START Material to process

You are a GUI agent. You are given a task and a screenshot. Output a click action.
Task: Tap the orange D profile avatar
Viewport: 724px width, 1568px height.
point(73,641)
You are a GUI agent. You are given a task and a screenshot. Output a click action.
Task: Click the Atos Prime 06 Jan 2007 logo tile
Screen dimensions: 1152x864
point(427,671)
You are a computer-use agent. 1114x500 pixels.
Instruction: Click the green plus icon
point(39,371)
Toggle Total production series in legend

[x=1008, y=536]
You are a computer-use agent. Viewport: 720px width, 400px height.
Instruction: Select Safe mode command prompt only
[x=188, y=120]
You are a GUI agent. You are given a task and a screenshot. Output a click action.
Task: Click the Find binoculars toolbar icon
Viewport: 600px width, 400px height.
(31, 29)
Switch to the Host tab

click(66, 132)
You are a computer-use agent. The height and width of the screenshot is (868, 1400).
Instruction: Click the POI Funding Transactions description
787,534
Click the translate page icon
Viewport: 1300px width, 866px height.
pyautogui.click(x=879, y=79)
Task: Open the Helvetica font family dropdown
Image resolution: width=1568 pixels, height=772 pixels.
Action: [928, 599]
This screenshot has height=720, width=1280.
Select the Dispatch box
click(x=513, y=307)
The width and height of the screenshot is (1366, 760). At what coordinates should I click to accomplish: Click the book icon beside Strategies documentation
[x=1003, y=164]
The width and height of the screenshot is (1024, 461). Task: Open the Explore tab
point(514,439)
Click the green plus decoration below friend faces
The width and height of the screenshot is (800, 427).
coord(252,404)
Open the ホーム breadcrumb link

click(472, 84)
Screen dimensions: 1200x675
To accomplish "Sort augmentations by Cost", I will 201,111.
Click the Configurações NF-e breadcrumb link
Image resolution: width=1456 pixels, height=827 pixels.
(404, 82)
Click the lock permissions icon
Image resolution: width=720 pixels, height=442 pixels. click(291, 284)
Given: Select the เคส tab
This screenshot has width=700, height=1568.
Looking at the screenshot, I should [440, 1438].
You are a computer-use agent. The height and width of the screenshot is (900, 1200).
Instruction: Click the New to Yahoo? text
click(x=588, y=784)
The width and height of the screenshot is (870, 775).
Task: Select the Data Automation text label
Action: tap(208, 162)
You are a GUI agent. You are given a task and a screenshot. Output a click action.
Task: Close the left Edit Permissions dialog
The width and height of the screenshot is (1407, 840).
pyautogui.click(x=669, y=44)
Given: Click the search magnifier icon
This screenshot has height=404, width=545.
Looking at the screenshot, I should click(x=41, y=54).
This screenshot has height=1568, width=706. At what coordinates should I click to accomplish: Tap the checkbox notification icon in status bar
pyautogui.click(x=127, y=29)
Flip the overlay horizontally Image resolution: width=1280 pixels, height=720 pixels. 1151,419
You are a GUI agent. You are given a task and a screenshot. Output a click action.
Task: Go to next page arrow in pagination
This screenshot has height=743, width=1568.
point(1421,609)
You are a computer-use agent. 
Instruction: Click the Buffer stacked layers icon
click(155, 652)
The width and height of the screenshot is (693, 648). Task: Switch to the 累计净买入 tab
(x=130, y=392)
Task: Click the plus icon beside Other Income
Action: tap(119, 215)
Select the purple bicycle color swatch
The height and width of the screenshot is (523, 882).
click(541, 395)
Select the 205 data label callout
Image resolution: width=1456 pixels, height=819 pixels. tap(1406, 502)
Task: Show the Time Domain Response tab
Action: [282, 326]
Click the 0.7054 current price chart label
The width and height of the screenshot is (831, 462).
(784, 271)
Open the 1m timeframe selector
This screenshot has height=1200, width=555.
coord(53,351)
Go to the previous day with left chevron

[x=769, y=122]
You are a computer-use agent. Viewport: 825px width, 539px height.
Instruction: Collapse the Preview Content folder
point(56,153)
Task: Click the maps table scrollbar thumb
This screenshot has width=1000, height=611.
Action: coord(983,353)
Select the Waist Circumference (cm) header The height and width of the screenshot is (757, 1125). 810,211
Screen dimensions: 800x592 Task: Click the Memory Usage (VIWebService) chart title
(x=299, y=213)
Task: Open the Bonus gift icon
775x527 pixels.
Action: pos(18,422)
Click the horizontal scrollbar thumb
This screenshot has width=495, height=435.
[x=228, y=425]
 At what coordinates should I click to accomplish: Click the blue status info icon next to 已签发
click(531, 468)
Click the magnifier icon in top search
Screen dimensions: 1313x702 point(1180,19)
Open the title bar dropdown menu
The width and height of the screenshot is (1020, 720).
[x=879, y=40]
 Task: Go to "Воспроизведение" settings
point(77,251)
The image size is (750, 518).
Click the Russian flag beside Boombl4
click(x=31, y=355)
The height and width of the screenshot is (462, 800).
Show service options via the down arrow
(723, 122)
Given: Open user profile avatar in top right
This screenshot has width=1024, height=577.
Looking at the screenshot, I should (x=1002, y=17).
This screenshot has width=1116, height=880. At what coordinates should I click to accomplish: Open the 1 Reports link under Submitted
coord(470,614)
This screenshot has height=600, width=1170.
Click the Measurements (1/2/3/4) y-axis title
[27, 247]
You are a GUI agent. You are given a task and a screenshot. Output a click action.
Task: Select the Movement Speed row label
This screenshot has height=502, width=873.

END Material to process

Within the entries above, find each line where "thumb" appears; copy every one.

Task: Click the maps table scrollbar thumb
Click the horizontal scrollbar thumb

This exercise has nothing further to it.